======== Material supplied

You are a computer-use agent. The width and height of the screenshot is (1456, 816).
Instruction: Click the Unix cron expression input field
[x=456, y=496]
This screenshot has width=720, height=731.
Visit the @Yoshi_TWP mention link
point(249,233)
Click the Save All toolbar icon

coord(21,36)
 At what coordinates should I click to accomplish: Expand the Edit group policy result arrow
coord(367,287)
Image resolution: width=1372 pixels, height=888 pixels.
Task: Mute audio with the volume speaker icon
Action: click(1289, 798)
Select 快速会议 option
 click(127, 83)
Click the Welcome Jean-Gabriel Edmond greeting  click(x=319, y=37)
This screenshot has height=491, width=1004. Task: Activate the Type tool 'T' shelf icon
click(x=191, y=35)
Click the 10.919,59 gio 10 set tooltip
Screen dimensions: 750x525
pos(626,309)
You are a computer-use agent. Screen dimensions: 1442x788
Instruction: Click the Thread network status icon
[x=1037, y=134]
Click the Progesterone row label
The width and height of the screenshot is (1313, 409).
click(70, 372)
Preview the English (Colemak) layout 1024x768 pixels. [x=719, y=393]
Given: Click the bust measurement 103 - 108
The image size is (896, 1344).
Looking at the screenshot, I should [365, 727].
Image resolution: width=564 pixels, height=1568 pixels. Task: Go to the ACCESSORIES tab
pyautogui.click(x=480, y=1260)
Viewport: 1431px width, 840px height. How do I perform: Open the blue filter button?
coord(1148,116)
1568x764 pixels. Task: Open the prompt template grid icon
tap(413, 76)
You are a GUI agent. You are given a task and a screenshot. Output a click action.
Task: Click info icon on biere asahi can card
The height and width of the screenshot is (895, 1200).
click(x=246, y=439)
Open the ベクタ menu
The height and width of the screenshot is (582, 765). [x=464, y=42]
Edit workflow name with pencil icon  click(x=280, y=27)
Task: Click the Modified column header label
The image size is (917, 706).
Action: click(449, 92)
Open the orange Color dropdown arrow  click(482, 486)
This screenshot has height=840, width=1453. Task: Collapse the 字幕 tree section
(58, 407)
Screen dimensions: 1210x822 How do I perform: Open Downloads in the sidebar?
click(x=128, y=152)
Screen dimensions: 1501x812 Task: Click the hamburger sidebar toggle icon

================

The answer is a count and nothing more: lines above that contain "computer".

2